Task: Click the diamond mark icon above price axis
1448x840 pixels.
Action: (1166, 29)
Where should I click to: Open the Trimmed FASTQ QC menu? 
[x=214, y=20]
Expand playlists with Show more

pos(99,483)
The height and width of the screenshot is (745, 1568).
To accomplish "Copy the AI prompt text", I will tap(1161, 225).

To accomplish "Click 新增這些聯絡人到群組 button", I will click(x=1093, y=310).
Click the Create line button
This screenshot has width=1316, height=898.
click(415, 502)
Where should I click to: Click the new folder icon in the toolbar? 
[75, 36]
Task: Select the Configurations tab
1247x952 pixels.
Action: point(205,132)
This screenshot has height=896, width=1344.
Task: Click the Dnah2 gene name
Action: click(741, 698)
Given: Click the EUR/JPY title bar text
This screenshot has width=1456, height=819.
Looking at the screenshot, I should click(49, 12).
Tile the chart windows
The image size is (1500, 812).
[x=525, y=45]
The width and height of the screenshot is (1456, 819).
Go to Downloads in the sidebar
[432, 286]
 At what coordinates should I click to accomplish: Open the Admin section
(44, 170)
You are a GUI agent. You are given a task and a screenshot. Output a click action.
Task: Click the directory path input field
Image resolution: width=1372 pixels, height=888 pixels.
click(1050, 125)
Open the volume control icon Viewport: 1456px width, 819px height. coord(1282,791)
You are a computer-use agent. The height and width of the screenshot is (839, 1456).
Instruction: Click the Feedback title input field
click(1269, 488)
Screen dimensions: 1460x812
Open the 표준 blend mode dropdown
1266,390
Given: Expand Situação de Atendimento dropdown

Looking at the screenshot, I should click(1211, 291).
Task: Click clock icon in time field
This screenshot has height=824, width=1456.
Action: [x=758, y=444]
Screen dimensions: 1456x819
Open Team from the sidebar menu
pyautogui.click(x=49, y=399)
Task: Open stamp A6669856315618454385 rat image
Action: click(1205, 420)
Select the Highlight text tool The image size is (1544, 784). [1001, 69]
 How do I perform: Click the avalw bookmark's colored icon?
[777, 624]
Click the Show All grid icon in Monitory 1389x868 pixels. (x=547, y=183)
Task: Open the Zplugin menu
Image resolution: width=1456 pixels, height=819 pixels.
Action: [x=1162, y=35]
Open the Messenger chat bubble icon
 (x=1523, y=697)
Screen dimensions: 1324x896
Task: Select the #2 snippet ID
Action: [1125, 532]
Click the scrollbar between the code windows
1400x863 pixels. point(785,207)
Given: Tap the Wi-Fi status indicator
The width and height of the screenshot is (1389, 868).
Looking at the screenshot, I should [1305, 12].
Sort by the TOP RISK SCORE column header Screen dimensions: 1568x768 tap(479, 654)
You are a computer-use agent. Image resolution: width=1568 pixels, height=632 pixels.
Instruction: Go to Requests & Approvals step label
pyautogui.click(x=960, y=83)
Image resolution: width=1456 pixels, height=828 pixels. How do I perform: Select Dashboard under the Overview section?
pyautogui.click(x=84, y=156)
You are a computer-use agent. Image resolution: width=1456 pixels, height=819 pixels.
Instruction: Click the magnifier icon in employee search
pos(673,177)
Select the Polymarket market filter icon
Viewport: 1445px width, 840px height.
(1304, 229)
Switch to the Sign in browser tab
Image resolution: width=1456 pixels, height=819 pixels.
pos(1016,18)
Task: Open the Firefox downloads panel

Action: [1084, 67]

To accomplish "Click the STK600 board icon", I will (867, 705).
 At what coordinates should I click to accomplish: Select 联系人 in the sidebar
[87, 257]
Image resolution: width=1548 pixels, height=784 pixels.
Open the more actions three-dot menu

-.-.-

EXERCISE: Every line above that holds "agent" should be copied out.

COMPLETED EXERCISE:
You are a GUI agent. You are given a task and a screenshot. Output a click action.
You are a computer-use agent. The height and width of the screenshot is (839, 1456).
You are a computer-use agent. Image resolution: width=1568 pixels, height=632 pixels.
You are a computer-use agent. Image resolution: width=1456 pixels, height=819 pixels.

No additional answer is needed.